Artikel 1 Belastbaar feit

Voor de toepassing van deze verordening wordt verstaan onder woning: een gemeubileerde woning als bedoeld in artikel 223 van de Gemeentewet.

Artikel 2 Belastbaar feit en belastingplicht

  • 1.

    Onder de naam “forensenbelasting” wordt een directe belasting geheven van de natuurlijke personen, die, zonder in de gemeente hoofdverblijf te hebben, er op meer dan 90 dagen van het belastingjaar voor zich of hun gezin een gemeubileerde woning beschikbaar houden.

  • 2.

    Of iemand in de gemeente hoofdverblijf heeft, wordt naar de omstandigheden beoordeeld.

Artikel 3 Vrijstellingen

Niet belastingplichtig is degene die ter tijdelijke waarneming van een openbare betrekking of ter bijwoning van de vergaderingen van een algemeen vertegenwoordigend lichaam, waarvan hij het lidmaatschap bekleedt, dan wel ingevolge last of bevel van de overheid, buiten de gemeente van zijn hoofdverblijf vertoeft.
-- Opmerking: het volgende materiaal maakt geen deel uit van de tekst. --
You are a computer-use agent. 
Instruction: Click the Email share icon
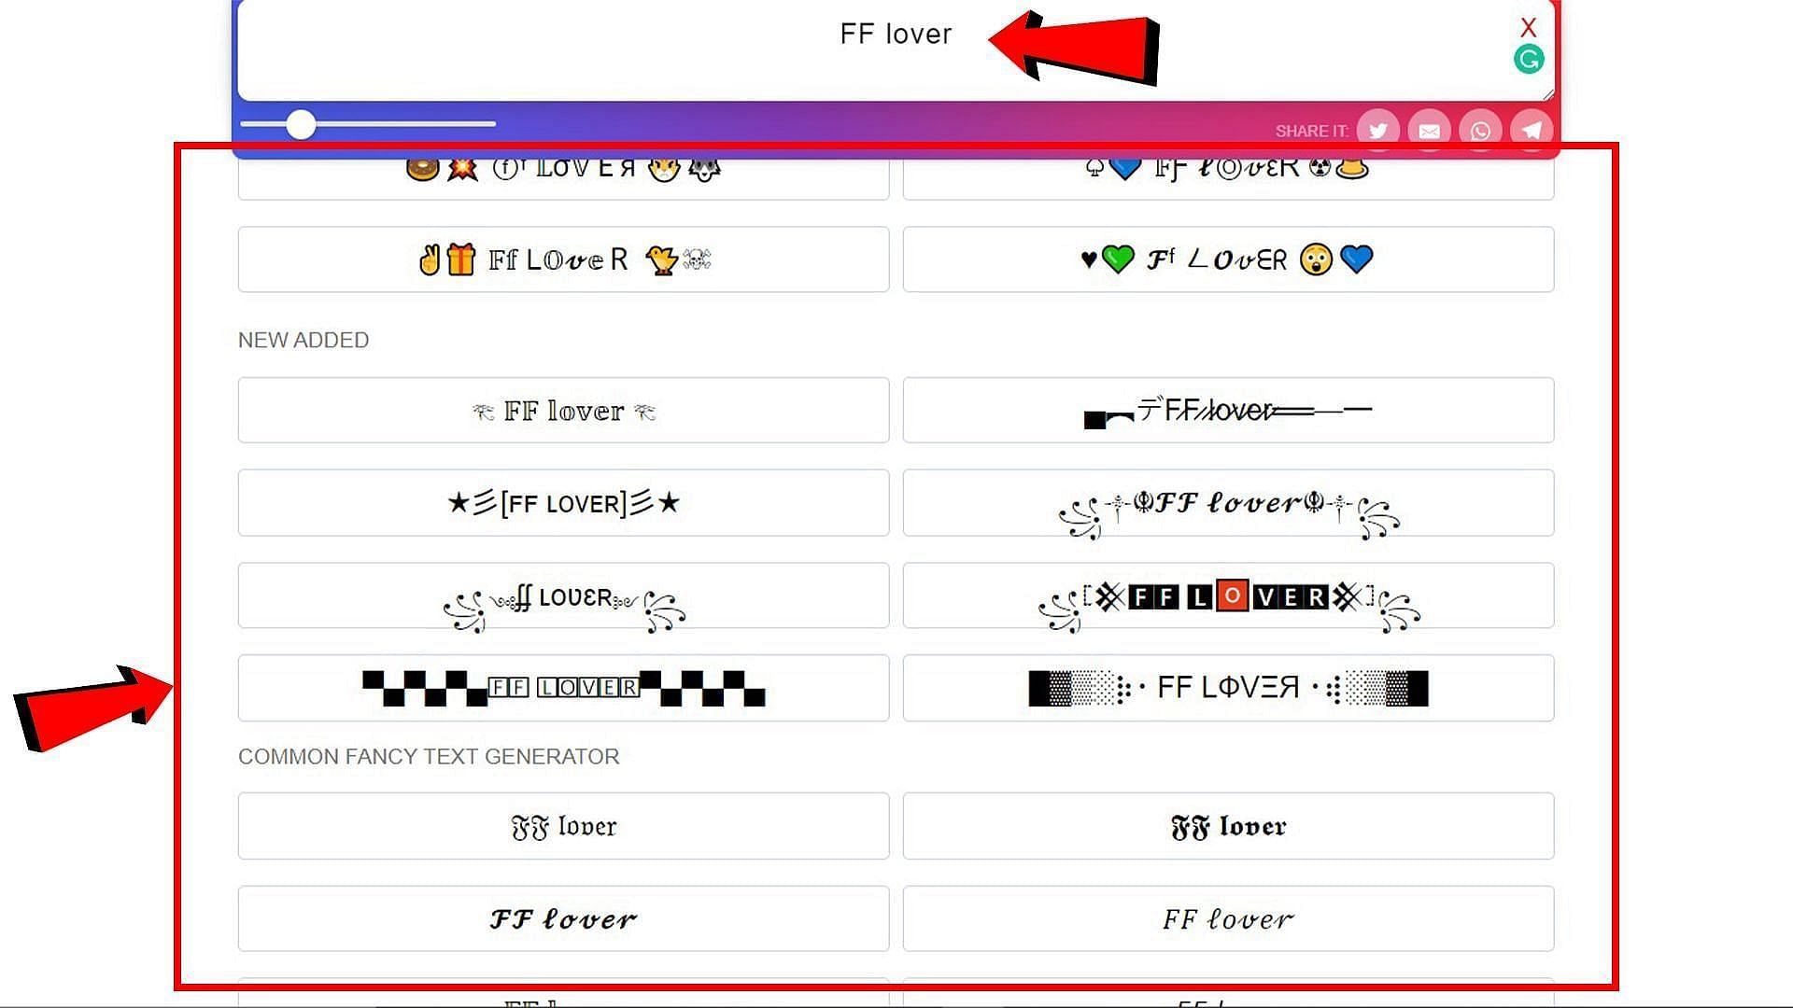(x=1429, y=129)
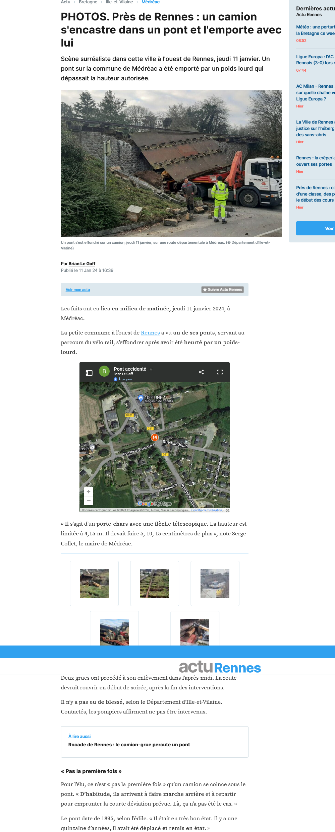Read Rocade de Rennes camion-grue article
This screenshot has height=832, width=335.
pos(129,745)
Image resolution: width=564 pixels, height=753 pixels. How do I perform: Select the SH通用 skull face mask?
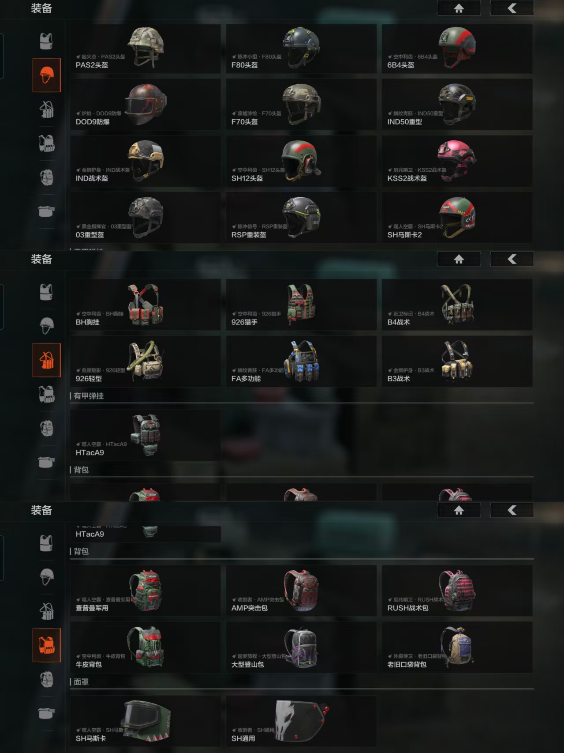tap(301, 721)
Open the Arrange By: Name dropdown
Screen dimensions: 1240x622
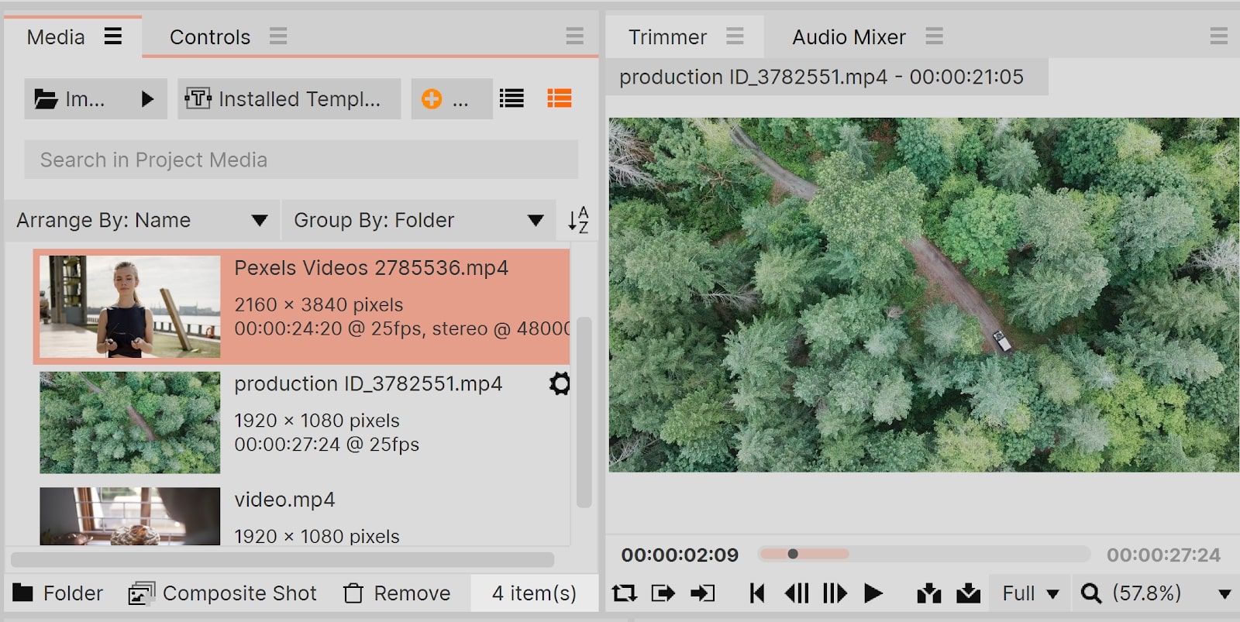[x=142, y=220]
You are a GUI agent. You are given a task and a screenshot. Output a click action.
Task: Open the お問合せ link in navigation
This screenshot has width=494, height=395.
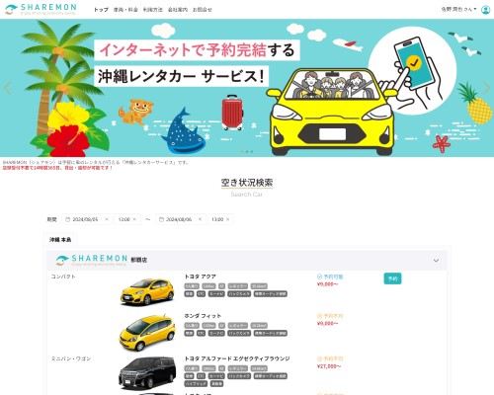point(203,10)
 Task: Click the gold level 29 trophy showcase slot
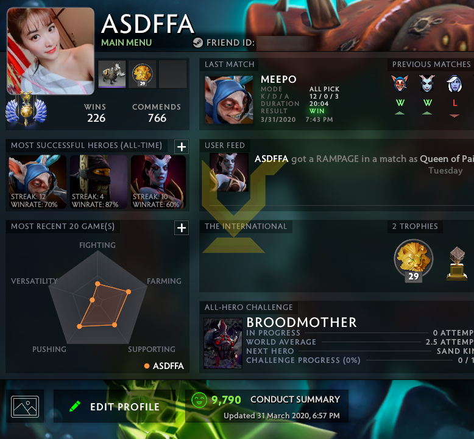[143, 74]
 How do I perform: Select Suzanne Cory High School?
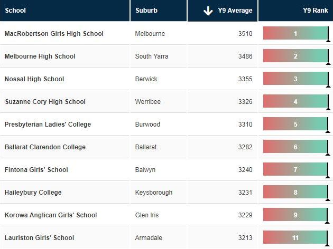[45, 101]
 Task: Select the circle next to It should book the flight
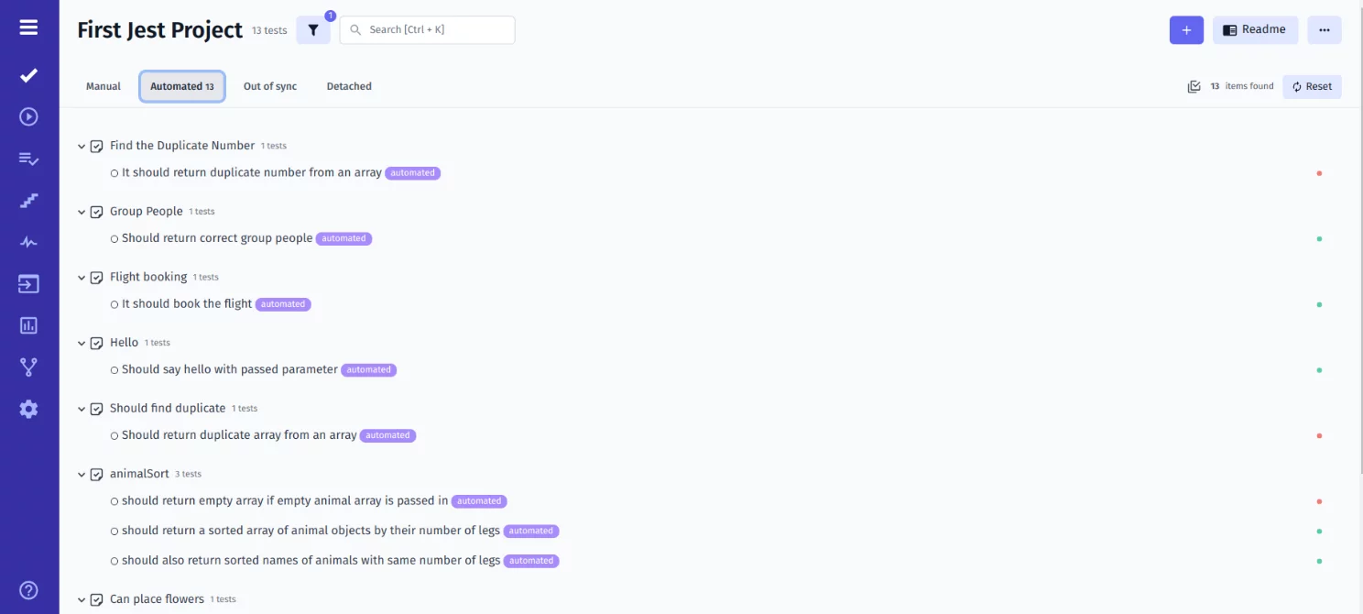(x=114, y=303)
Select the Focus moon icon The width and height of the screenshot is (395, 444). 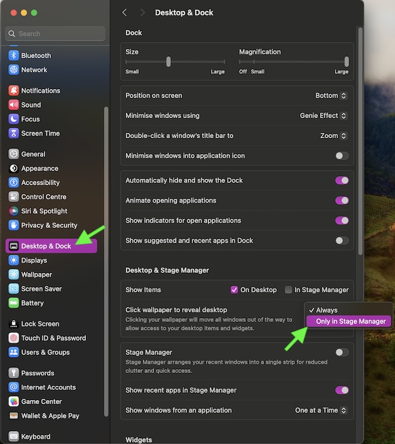pos(13,119)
Artikel 4 Maatstaf van heffing

  • 1.

    De belasting wordt geheven naar de heffingsmaatstaf voor de onroerende-zaakbelastingen, zoals die voor het belastingobject waarvan de woning deel uitmaakt voor het tijdvak waarbinnen het belastingjaar valt, is vastgesteld.

  • 2.

    In geval geen heffingsmaatstaf voor de onroerende-zaakbelastingen is vastgesteld, wordt de belasting geheven naar de waarde met dien verstande dat indien de gemeubileerde woning deel uitmaakt van een belastingobject dat is gewaardeerd met toepassing van artikel 16, onderdeel e, van de Wet waardering onroerende zaken, een vast bedrag in rekening wordt gebracht.

  • 3.

    De vaststelling van de waarde bedoeld in het tweede lid geschiedt overeenkomstig de artikelen 220 tot en met 220d van de Gemeentewet.

Artikel 5 Belastingtarief

De forensenbelasting bedraagt voor een in artikel 4 tweede lid bedoelde gemeubileerde woning en

  • a.

    die deel uitmaakt van een belastingobject waarvan de waarde in het economisch verkeer is vastgesteld met toepassing van artikel 16, onderdeel e, van de Wet waardering onroerende zaken € 178,-

  • b.

    waarvan de waarde in het economisch verkeer niet is vastgesteld met toepassing van artikel 16, onderdeel e, van de Wet waardering onroerende zaken, met een waarde van in het economisch verkeer en waarvan de waarde in het economisch verkeer:

    1. minder is dan € 100.000,-

    € 178,-

    2. € 100.000,- of meer, maar minder dan € 250.000,-

    € 510,-

    3. € 250.000,- of meer, maar minder dan € 500.000,-,

    € 765,-

    4. € 500.000,- of meer,

    € 1.021,-

Artikel 6 Belastingjaar

Het belastingjaar is gelijk aan het kalenderjaar.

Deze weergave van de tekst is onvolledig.